Dear Hans,
Thanks for your email re platinum sticks. It
is very useful to make contact with the manufacturer of the
platinum sticks.
We use platinum sticks placed in 5 ml vials with a
septa on the top. The platinum stick is placed in the vial so that it is half in
and half out of the water. We were told at one time that the equilibration took
place at the water/gas interface but have also been told that it takes place in
the vapor phase. When we tried to put the sticks entirely in the vapor phase, we
had less success than when the sticks were half in and half out. Do you sell
anything that keeps the sticks out of the water?
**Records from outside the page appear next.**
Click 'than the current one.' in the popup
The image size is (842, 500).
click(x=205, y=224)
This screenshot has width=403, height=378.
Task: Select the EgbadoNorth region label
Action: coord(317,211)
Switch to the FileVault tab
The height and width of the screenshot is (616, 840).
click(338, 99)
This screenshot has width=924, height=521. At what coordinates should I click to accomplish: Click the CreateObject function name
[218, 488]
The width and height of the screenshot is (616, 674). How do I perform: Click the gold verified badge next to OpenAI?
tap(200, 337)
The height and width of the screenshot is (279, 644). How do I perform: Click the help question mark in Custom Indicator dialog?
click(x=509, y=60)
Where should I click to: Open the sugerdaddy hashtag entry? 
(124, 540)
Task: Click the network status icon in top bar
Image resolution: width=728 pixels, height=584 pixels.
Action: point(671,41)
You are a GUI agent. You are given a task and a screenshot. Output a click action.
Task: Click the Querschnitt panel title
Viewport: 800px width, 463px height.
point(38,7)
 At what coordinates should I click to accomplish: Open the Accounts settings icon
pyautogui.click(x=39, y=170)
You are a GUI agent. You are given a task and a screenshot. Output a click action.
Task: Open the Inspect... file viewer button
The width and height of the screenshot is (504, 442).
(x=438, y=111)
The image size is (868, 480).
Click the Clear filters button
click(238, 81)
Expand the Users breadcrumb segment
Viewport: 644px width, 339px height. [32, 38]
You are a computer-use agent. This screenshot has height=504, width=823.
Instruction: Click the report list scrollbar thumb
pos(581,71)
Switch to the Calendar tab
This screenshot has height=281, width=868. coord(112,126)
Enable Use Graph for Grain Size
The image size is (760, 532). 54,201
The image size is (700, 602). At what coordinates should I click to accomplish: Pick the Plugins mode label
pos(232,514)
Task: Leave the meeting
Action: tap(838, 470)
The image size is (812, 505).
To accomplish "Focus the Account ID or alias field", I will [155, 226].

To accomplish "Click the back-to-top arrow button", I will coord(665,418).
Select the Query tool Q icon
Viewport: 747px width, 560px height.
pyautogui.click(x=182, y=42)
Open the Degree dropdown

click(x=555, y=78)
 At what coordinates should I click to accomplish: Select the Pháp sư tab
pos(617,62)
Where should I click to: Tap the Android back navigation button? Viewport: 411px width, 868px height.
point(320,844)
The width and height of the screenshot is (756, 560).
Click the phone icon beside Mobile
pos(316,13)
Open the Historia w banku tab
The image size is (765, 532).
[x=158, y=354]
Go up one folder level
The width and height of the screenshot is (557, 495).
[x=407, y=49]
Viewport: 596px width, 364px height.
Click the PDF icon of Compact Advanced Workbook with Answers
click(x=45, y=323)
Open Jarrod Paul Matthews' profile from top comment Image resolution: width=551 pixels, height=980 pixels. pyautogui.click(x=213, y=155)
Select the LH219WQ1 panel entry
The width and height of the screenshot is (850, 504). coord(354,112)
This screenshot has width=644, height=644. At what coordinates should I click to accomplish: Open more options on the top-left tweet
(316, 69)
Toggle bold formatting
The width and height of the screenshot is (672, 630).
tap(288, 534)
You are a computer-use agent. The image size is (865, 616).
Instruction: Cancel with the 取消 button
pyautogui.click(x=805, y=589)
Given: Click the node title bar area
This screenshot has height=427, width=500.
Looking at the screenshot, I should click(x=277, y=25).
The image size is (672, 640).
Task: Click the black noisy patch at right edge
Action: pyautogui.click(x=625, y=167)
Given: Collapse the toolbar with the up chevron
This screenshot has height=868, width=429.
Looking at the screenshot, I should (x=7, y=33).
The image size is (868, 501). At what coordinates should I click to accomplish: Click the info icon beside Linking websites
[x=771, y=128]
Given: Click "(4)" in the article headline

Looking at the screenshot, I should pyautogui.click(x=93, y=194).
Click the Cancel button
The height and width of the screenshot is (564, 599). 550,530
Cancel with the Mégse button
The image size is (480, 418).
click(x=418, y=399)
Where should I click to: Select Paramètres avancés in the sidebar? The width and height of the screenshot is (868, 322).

We tried making stainless steel
holders but these seemed to work poorly.
On a slightly different note, we also analyse plant and
soil water that has been extracted using a distillation process with kerosene
(aviation gas). There are small traces of solvent in the water and this also
seems to contaminate the sticks or somehow cause problems with equilibration.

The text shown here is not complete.